STATED EXERCISE >> Convert the data below into a Markdown table with two columns, Row and Data line, giving each nonblank line its own row numbered in order. Skip the blank lines.

INPUT RECORDS >>
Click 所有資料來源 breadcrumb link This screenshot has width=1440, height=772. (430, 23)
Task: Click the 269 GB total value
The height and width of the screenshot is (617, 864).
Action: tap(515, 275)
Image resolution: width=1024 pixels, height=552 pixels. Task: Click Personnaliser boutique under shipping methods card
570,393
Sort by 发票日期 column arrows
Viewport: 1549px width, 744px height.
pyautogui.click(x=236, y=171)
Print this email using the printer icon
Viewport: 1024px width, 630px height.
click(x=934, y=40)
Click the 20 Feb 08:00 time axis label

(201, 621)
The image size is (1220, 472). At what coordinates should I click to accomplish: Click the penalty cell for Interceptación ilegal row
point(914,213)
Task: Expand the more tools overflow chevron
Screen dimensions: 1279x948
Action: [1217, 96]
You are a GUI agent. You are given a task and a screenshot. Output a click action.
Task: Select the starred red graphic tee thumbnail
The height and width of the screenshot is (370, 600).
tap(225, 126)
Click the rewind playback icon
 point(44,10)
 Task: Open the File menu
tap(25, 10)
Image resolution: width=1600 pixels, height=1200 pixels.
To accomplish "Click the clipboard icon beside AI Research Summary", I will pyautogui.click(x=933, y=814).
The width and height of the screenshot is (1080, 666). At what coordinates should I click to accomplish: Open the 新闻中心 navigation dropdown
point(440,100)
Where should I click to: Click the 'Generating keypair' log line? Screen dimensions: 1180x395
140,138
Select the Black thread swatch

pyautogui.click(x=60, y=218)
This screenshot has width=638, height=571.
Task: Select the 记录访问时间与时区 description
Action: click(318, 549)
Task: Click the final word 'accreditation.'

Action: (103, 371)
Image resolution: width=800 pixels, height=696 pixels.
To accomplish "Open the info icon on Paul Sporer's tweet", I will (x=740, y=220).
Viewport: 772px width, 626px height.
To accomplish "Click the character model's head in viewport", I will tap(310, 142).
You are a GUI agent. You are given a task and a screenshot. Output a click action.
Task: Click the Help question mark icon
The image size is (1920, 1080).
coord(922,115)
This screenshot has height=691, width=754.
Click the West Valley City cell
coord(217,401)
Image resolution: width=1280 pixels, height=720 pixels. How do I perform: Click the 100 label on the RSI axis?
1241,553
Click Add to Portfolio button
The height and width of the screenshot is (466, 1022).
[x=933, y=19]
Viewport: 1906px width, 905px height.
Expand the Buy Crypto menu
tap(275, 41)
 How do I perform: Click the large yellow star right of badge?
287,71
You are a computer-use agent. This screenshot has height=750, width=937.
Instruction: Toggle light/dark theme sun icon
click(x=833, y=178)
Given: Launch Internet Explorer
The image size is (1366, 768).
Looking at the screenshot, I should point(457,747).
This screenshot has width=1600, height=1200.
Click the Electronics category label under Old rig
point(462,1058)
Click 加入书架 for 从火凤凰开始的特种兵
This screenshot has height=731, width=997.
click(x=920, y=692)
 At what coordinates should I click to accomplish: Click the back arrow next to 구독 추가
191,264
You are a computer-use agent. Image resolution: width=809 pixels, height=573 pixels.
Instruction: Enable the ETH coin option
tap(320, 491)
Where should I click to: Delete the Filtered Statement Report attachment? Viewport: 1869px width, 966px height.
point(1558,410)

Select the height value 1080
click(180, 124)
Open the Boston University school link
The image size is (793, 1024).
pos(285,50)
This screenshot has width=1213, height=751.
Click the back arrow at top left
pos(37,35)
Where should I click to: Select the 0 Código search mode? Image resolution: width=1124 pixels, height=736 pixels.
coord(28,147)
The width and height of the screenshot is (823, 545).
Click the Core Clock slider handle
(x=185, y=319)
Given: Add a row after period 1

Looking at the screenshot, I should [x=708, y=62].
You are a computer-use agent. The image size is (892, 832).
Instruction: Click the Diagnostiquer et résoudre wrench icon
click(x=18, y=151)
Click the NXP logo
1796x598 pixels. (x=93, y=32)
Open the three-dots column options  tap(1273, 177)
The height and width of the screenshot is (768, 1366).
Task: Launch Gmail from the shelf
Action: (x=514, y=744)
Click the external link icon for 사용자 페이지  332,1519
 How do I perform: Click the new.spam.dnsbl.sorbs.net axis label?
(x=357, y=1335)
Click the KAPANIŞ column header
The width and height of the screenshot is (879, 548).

FINAL RESULT >>
| Row | Data line |
|---|---|
| 1 | Click 所有資料來源 breadcrumb link This screenshot has width=1440, height=772. (430, 23) |
| 2 | Task: Click the 269 GB total value |
| 3 | The height and width of the screenshot is (617, 864). |
| 4 | Action: tap(515, 275) |
| 5 | Image resolution: width=1024 pixels, height=552 pixels. Task: Click Personnaliser boutique under shipping methods card |
| 6 | 570,393 |
| 7 | Sort by 发票日期 column arrows |
| 8 | Viewport: 1549px width, 744px height. |
| 9 | pyautogui.click(x=236, y=171) |
| 10 | Print this email using the printer icon |
| 11 | Viewport: 1024px width, 630px height. |
| 12 | click(x=934, y=40) |
| 13 | Click the 20 Feb 08:00 time axis label |
| 14 | (201, 621) |
| 15 | The image size is (1220, 472). At what coordinates should I click to accomplish: Click the penalty cell for Interceptación ilegal row |
| 16 | point(914,213) |
| 17 | Task: Expand the more tools overflow chevron |
| 18 | Screen dimensions: 1279x948 |
| 19 | Action: [1217, 96] |
| 20 | You are a GUI agent. You are given a task and a screenshot. Output a click action. |
| 21 | Task: Select the starred red graphic tee thumbnail |
| 22 | The height and width of the screenshot is (370, 600). |
| 23 | tap(225, 126) |
| 24 | Click the rewind playback icon |
| 25 |  point(44,10) |
| 26 |  Task: Open the File menu |
| 27 | tap(25, 10) |
| 28 | Image resolution: width=1600 pixels, height=1200 pixels. |
| 29 | To accomplish "Click the clipboard icon beside AI Research Summary", I will pyautogui.click(x=933, y=814). |
| 30 | The width and height of the screenshot is (1080, 666). At what coordinates should I click to accomplish: Open the 新闻中心 navigation dropdown |
| 31 | point(440,100) |
| 32 | Where should I click to: Click the 'Generating keypair' log line? Screen dimensions: 1180x395 |
| 33 | 140,138 |
| 34 | Select the Black thread swatch |
| 35 | pyautogui.click(x=60, y=218) |
| 36 | This screenshot has width=638, height=571. |
| 37 | Task: Select the 记录访问时间与时区 description |
| 38 | Action: click(318, 549) |
| 39 | Task: Click the final word 'accreditation.' |
| 40 | Action: (103, 371) |
| 41 | Image resolution: width=800 pixels, height=696 pixels. |
| 42 | To accomplish "Open the info icon on Paul Sporer's tweet", I will (x=740, y=220). |
| 43 | Viewport: 772px width, 626px height. |
| 44 | To accomplish "Click the character model's head in viewport", I will tap(310, 142). |
| 45 | You are a GUI agent. You are given a task and a screenshot. Output a click action. |
| 46 | Task: Click the Help question mark icon |
| 47 | The image size is (1920, 1080). |
| 48 | coord(922,115) |
| 49 | This screenshot has height=691, width=754. |
| 50 | Click the West Valley City cell |
| 51 | coord(217,401) |
| 52 | Image resolution: width=1280 pixels, height=720 pixels. How do I perform: Click the 100 label on the RSI axis? |
| 53 | 1241,553 |
| 54 | Click Add to Portfolio button |
| 55 | The height and width of the screenshot is (466, 1022). |
| 56 | [x=933, y=19] |
| 57 | Viewport: 1906px width, 905px height. |
| 58 | Expand the Buy Crypto menu |
| 59 | tap(275, 41) |
| 60 |  How do I perform: Click the large yellow star right of badge? |
| 61 | 287,71 |
| 62 | You are a computer-use agent. This screenshot has height=750, width=937. |
| 63 | Instruction: Toggle light/dark theme sun icon |
| 64 | click(x=833, y=178) |
| 65 | Given: Launch Internet Explorer |
| 66 | The image size is (1366, 768). |
| 67 | Looking at the screenshot, I should point(457,747). |
| 68 | This screenshot has width=1600, height=1200. |
| 69 | Click the Electronics category label under Old rig |
| 70 | point(462,1058) |
| 71 | Click 加入书架 for 从火凤凰开始的特种兵 |
| 72 | This screenshot has height=731, width=997. |
| 73 | click(x=920, y=692) |
| 74 |  At what coordinates should I click to accomplish: Click the back arrow next to 구독 추가 |
| 75 | 191,264 |
| 76 | You are a computer-use agent. Image resolution: width=809 pixels, height=573 pixels. |
| 77 | Instruction: Enable the ETH coin option |
| 78 | tap(320, 491) |
| 79 | Where should I click to: Delete the Filtered Statement Report attachment? Viewport: 1869px width, 966px height. |
| 80 | point(1558,410) |
| 81 | Select the height value 1080 |
| 82 | click(180, 124) |
| 83 | Open the Boston University school link |
| 84 | The image size is (793, 1024). |
| 85 | pos(285,50) |
| 86 | This screenshot has width=1213, height=751. |
| 87 | Click the back arrow at top left |
| 88 | pos(37,35) |
| 89 | Where should I click to: Select the 0 Código search mode? Image resolution: width=1124 pixels, height=736 pixels. |
| 90 | coord(28,147) |
| 91 | The width and height of the screenshot is (823, 545). |
| 92 | Click the Core Clock slider handle |
| 93 | (x=185, y=319) |
| 94 | Given: Add a row after period 1 |
| 95 | Looking at the screenshot, I should [x=708, y=62]. |
| 96 | You are a computer-use agent. The image size is (892, 832). |
| 97 | Instruction: Click the Diagnostiquer et résoudre wrench icon |
| 98 | click(x=18, y=151) |
| 99 | Click the NXP logo |
| 100 | 1796x598 pixels. (x=93, y=32) |
| 101 | Open the three-dots column options  tap(1273, 177) |
| 102 | The height and width of the screenshot is (768, 1366). |
| 103 | Task: Launch Gmail from the shelf |
| 104 | Action: (x=514, y=744) |
| 105 | Click the external link icon for 사용자 페이지  332,1519 |
| 106 |  How do I perform: Click the new.spam.dnsbl.sorbs.net axis label? |
| 107 | (x=357, y=1335) |
| 108 | Click the KAPANIŞ column header |
| 109 | The width and height of the screenshot is (879, 548). |